● **WORK ORDER**
Go through the listing below from the line containing "Лига Чемпионов (31, 1931)" to its last line, retyping each line exactly and nothing else.

● **THE DATA**
###

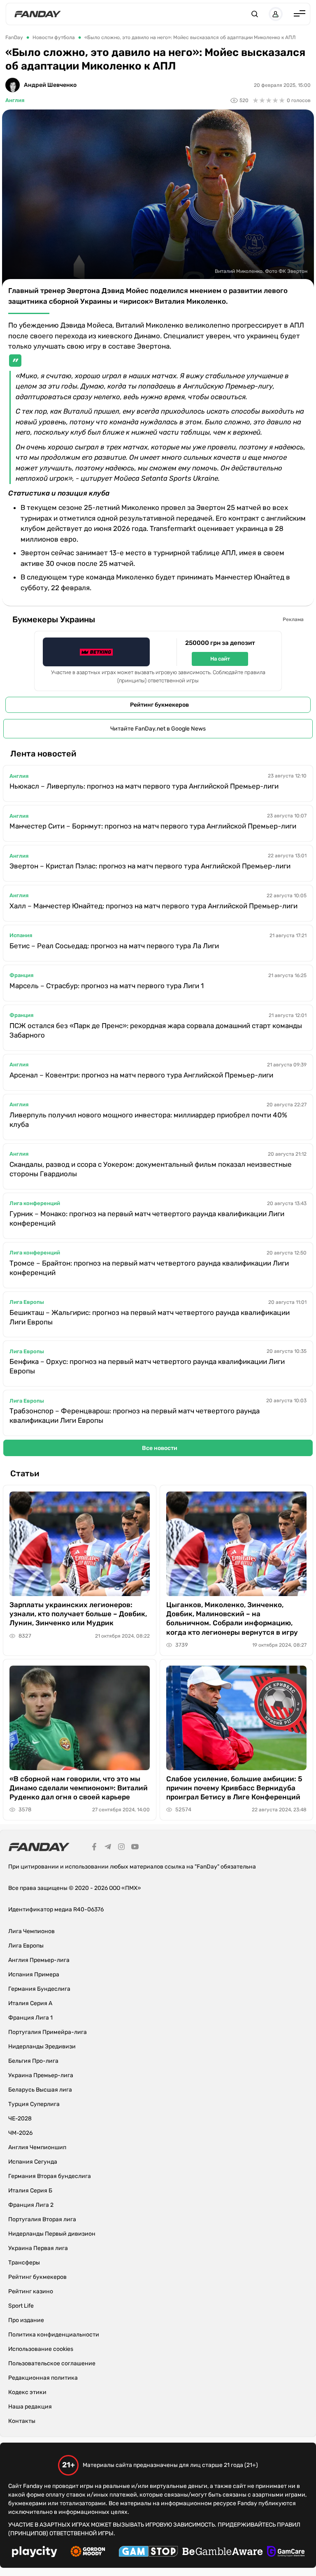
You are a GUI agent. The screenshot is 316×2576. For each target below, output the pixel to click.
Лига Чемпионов (31, 1931)
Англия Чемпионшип (37, 2147)
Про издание (26, 2320)
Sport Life (21, 2305)
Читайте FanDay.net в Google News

###

● **RESPONSE FOR THIS EXERCISE**
Лига Чемпионов (31, 1931)
Англия Чемпионшип (37, 2147)
Про издание (26, 2320)
Sport Life (21, 2305)
Читайте FanDay.net в Google News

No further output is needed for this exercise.